++++ RECORDS ++++

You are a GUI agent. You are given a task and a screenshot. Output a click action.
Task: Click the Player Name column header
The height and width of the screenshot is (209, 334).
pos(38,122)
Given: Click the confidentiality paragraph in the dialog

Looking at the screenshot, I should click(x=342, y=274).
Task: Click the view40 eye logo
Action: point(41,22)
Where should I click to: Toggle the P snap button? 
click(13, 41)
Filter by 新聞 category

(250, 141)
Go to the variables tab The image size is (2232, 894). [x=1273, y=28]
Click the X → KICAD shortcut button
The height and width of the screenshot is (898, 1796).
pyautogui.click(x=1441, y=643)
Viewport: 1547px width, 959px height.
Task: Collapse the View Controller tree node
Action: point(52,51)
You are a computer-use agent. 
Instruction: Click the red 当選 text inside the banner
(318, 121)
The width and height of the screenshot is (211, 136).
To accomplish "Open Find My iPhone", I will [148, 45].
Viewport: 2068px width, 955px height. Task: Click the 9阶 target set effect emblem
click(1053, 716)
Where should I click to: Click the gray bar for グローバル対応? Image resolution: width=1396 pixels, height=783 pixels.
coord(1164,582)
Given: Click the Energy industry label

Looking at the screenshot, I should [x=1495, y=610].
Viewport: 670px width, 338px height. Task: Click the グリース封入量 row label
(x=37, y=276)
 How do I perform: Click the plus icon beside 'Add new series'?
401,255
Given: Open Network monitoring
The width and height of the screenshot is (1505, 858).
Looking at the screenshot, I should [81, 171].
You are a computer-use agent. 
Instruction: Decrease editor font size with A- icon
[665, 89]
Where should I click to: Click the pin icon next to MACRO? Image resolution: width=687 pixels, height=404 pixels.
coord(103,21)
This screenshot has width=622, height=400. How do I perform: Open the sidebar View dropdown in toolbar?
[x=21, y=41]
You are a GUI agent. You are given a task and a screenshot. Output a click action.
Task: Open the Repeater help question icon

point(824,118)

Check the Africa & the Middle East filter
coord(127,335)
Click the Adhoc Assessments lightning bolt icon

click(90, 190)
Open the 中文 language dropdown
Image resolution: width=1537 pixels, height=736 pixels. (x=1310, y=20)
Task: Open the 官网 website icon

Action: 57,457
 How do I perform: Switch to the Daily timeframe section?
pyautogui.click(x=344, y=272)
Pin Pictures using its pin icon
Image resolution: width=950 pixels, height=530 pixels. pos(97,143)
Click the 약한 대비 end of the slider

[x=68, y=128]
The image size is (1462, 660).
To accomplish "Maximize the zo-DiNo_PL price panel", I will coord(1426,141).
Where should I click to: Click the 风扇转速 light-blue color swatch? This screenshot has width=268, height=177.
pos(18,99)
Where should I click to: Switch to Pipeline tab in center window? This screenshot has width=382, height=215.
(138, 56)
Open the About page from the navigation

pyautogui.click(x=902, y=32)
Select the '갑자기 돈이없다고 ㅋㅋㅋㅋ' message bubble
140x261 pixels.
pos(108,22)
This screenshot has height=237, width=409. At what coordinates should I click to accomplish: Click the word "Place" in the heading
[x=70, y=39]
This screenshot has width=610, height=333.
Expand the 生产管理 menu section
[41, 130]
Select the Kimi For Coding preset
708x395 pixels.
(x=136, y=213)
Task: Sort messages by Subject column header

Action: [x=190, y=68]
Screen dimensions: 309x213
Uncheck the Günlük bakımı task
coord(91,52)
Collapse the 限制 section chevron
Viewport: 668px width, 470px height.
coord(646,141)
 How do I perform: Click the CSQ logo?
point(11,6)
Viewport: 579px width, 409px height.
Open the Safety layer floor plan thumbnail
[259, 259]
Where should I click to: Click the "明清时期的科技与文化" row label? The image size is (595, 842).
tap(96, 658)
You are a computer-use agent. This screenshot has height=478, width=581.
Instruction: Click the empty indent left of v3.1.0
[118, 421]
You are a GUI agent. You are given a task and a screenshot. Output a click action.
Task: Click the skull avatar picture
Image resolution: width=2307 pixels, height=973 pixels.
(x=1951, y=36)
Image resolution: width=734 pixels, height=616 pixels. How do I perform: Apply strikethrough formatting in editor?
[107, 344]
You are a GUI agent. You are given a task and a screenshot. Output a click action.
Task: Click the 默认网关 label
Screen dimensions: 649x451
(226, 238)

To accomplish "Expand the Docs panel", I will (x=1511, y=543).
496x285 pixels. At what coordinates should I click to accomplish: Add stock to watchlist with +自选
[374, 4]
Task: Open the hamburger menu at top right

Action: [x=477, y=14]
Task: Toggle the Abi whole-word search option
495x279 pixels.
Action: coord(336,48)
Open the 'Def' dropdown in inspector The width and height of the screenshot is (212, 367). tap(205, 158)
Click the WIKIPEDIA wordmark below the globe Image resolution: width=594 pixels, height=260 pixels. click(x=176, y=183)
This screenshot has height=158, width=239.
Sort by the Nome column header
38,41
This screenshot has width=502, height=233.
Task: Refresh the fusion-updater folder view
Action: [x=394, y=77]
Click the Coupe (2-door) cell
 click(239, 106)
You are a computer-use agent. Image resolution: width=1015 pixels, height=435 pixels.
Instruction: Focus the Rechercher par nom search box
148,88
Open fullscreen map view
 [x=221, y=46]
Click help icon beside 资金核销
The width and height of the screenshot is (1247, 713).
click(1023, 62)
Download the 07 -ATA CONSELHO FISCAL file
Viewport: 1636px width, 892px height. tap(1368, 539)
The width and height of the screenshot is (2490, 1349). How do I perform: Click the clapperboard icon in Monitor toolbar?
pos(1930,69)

++++

- _OBJECTIVE_
Write out every one of the records above, line for line, with no changes.

- _THE RESULT_
You are a GUI agent. You are given a task and a screenshot. Output a click action.
Task: Click the Player Name column header
The height and width of the screenshot is (209, 334).
pos(38,122)
Given: Click the confidentiality paragraph in the dialog

Looking at the screenshot, I should click(x=342, y=274).
Task: Click the view40 eye logo
Action: point(41,22)
Where should I click to: Toggle the P snap button? 
click(13, 41)
Filter by 新聞 category

(250, 141)
Go to the variables tab The image size is (2232, 894). [x=1273, y=28]
Click the X → KICAD shortcut button
The height and width of the screenshot is (898, 1796).
pyautogui.click(x=1441, y=643)
Viewport: 1547px width, 959px height.
Task: Collapse the View Controller tree node
Action: point(52,51)
You are a computer-use agent. 
Instruction: Click the red 当選 text inside the banner
(318, 121)
The width and height of the screenshot is (211, 136).
To accomplish "Open Find My iPhone", I will [148, 45].
Viewport: 2068px width, 955px height. Task: Click the 9阶 target set effect emblem
click(1053, 716)
Where should I click to: Click the gray bar for グローバル対応? Image resolution: width=1396 pixels, height=783 pixels.
coord(1164,582)
Given: Click the Energy industry label

Looking at the screenshot, I should [x=1495, y=610].
Viewport: 670px width, 338px height. Task: Click the グリース封入量 row label
(x=37, y=276)
 How do I perform: Click the plus icon beside 'Add new series'?
401,255
Given: Open Network monitoring
The width and height of the screenshot is (1505, 858).
Looking at the screenshot, I should [81, 171].
You are a computer-use agent. 
Instruction: Decrease editor font size with A- icon
[665, 89]
Where should I click to: Click the pin icon next to MACRO? Image resolution: width=687 pixels, height=404 pixels.
coord(103,21)
This screenshot has width=622, height=400. How do I perform: Open the sidebar View dropdown in toolbar?
[x=21, y=41]
You are a GUI agent. You are given a task and a screenshot. Output a click action.
Task: Open the Repeater help question icon

point(824,118)

Check the Africa & the Middle East filter
coord(127,335)
Click the Adhoc Assessments lightning bolt icon

click(90, 190)
Open the 中文 language dropdown
Image resolution: width=1537 pixels, height=736 pixels. (x=1310, y=20)
Task: Open the 官网 website icon

Action: 57,457
 How do I perform: Switch to the Daily timeframe section?
pyautogui.click(x=344, y=272)
Pin Pictures using its pin icon
Image resolution: width=950 pixels, height=530 pixels. pos(97,143)
Click the 약한 대비 end of the slider

[x=68, y=128]
The image size is (1462, 660).
To accomplish "Maximize the zo-DiNo_PL price panel", I will coord(1426,141).
Where should I click to: Click the 风扇转速 light-blue color swatch? This screenshot has width=268, height=177.
pos(18,99)
Where should I click to: Switch to Pipeline tab in center window? This screenshot has width=382, height=215.
(138, 56)
Open the About page from the navigation

pyautogui.click(x=902, y=32)
Select the '갑자기 돈이없다고 ㅋㅋㅋㅋ' message bubble
140x261 pixels.
pos(108,22)
This screenshot has height=237, width=409. At what coordinates should I click to accomplish: Click the word "Place" in the heading
[x=70, y=39]
This screenshot has width=610, height=333.
Expand the 生产管理 menu section
[41, 130]
Select the Kimi For Coding preset
708x395 pixels.
(x=136, y=213)
Task: Sort messages by Subject column header

Action: [x=190, y=68]
Screen dimensions: 309x213
Uncheck the Günlük bakımı task
coord(91,52)
Collapse the 限制 section chevron
Viewport: 668px width, 470px height.
coord(646,141)
 How do I perform: Click the CSQ logo?
point(11,6)
Viewport: 579px width, 409px height.
Open the Safety layer floor plan thumbnail
[259, 259]
Where should I click to: Click the "明清时期的科技与文化" row label? The image size is (595, 842).
tap(96, 658)
You are a computer-use agent. This screenshot has height=478, width=581.
Instruction: Click the empty indent left of v3.1.0
[118, 421]
You are a GUI agent. You are given a task and a screenshot. Output a click action.
Task: Click the skull avatar picture
Image resolution: width=2307 pixels, height=973 pixels.
(x=1951, y=36)
Image resolution: width=734 pixels, height=616 pixels. How do I perform: Apply strikethrough formatting in editor?
[107, 344]
You are a GUI agent. You are given a task and a screenshot. Output a click action.
Task: Click the 默认网关 label
Screen dimensions: 649x451
(226, 238)

To accomplish "Expand the Docs panel", I will (x=1511, y=543).
496x285 pixels. At what coordinates should I click to accomplish: Add stock to watchlist with +自选
[374, 4]
Task: Open the hamburger menu at top right

Action: [x=477, y=14]
Task: Toggle the Abi whole-word search option
495x279 pixels.
Action: coord(336,48)
Open the 'Def' dropdown in inspector The width and height of the screenshot is (212, 367). tap(205, 158)
Click the WIKIPEDIA wordmark below the globe Image resolution: width=594 pixels, height=260 pixels. click(x=176, y=183)
This screenshot has height=158, width=239.
Sort by the Nome column header
38,41
This screenshot has width=502, height=233.
Task: Refresh the fusion-updater folder view
Action: [x=394, y=77]
Click the Coupe (2-door) cell
 click(239, 106)
You are a computer-use agent. Image resolution: width=1015 pixels, height=435 pixels.
Instruction: Focus the Rechercher par nom search box
148,88
Open fullscreen map view
 [x=221, y=46]
Click help icon beside 资金核销
The width and height of the screenshot is (1247, 713).
click(1023, 62)
Download the 07 -ATA CONSELHO FISCAL file
Viewport: 1636px width, 892px height. tap(1368, 539)
The width and height of the screenshot is (2490, 1349). How do I perform: Click the clapperboard icon in Monitor toolbar?
pos(1930,69)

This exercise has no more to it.